Lorsqu’on m’a dit « sortie chez 619 », mon visage s’est éclairé. Lorsque j’ai lu « Mad Max au féminin », j’ai décidé d’aller sur-le-champ me dégotter une copie des Lames d’Ashura, le nouveau One-shot de Baptiste Pagani, le talentueux auteur de The Golden Path.
On est dans une certaine continuité avec l’œuvre précédente, le style est expressif, le corps mis en avant et les personnages bien caractérisés. L’histoire raconte la succession difficile d’un clan de bandit exclusivement féminin à une exception près, dans une époque patchwork entre les XVIII et XIXe siècles. Elle se concentre sur le trio de tête du clan des Lames D’Ashura : la turbulente guerrière Icari, l’austère combattante Shota et le beau danseur Osman.
Le conflit principal aura lieu entre Icari et Shota après que cette dernière ne trahisse le clan lors du raid qui devait être le dernier coup d’éclat d'Ashura, leur mère adoptive et cheffe de clan. Le reste de l’histoire racontera les errements d’Icari à la tête du clan en quête de vengeance que tentera de modérer Osman.
Le worldbuilding, simple et original, présente une région au style oriental secoué par l’arrivée de la modernité et la chute des religions et de leurs valeurs. L’histoire est surtout servie par un parti-pris tranché d’inversion des valeurs genrées dans un monde qui n’est pas totalement sous le coup de cette inversion. On y voit des femmes guerrières emportées et des hommes doux tournés vers les arts sans que les stéréotypes de genres connus dans notre monde ne soient totalement absents non plus. L’histoire se concentre seulement sur des communautés aux valeurs contraires dont la cohabitation n’est pas simple pour autant.
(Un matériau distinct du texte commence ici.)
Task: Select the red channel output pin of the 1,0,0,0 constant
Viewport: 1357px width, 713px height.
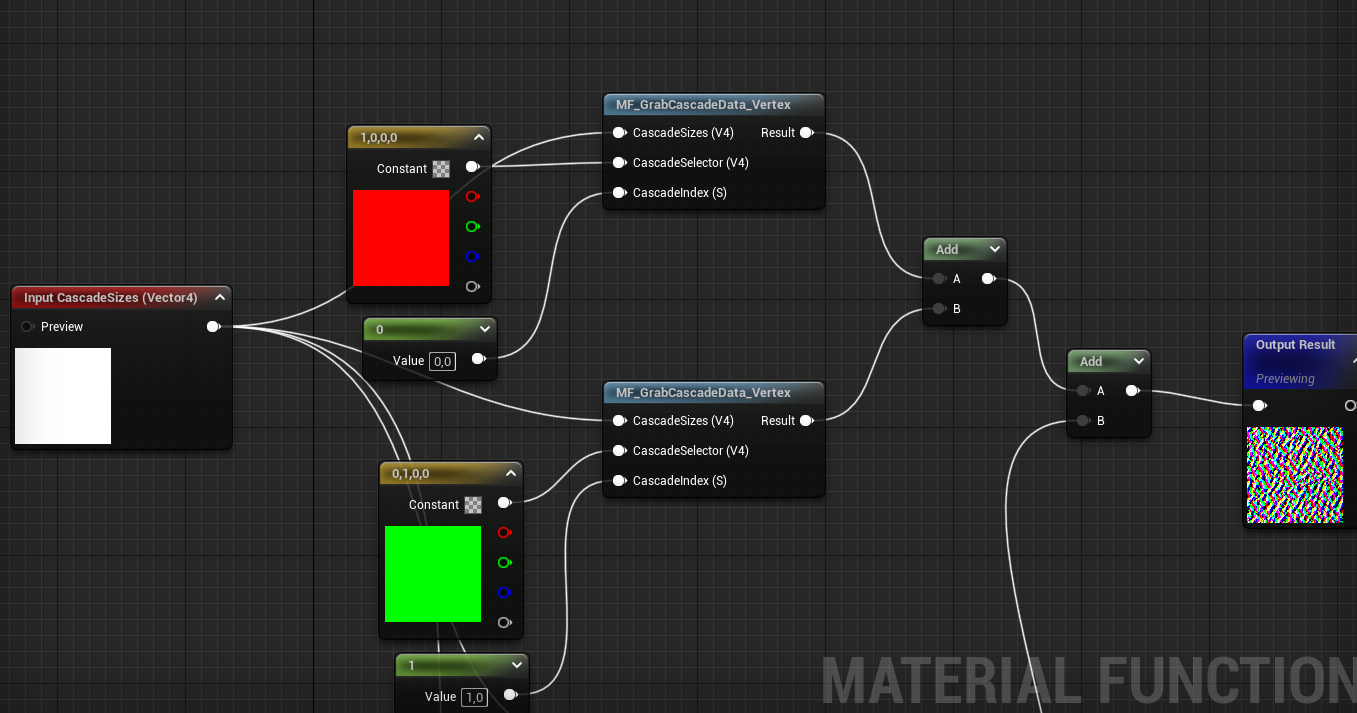Action: tap(473, 197)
Elle présente, de fait, une originalité de traitements des rapports entre hommes et femmes qui s’avère assez libératrice : chacun peut être ce qu’il ou elle veux et cela n’empêche ni de se retrouver, ni d'être soi-même.
Le style graphique est moins anatomique que pour The golden path, les corps et les visages sont bien plus déformés par les mouvements, les coups, les émotions et le caractère des personnages. Le style est très coloré et expressif, avec une colorisation plus soignée. Le tout semble marquer une évolution du style de l’auteur vers plus d’abstraction et de soin, à moins que ce ne soit qu’une recherche. Les prochaines œuvres nous le diront.
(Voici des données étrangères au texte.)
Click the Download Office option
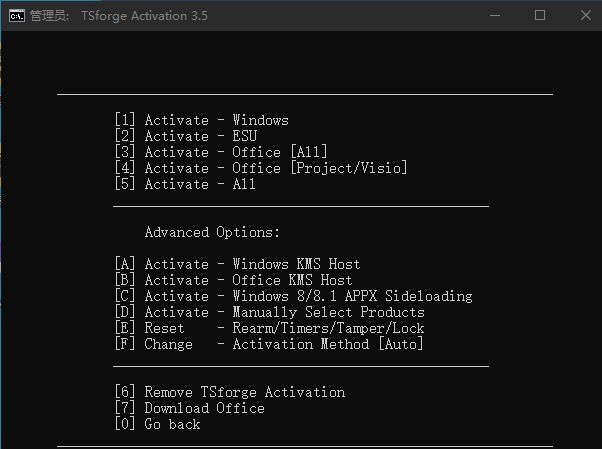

Seul vrai point négatif à cette belle œuvre : la présence d’un narrateur extra-diégétique présentant les durées, les actions longues et parfois même les émotions des personnages, là ou des signes visuels ou des dialogues auraient mieux conservé l’immersion et l’attachement aux personnages.
On ne le dit jamais assez : Show. Don’t tell.
En résumé : Un one-shot bien sympathique, jalon de l’œuvre d’un auteur talentueux et intéressant dont on attend les prochaines œuvres.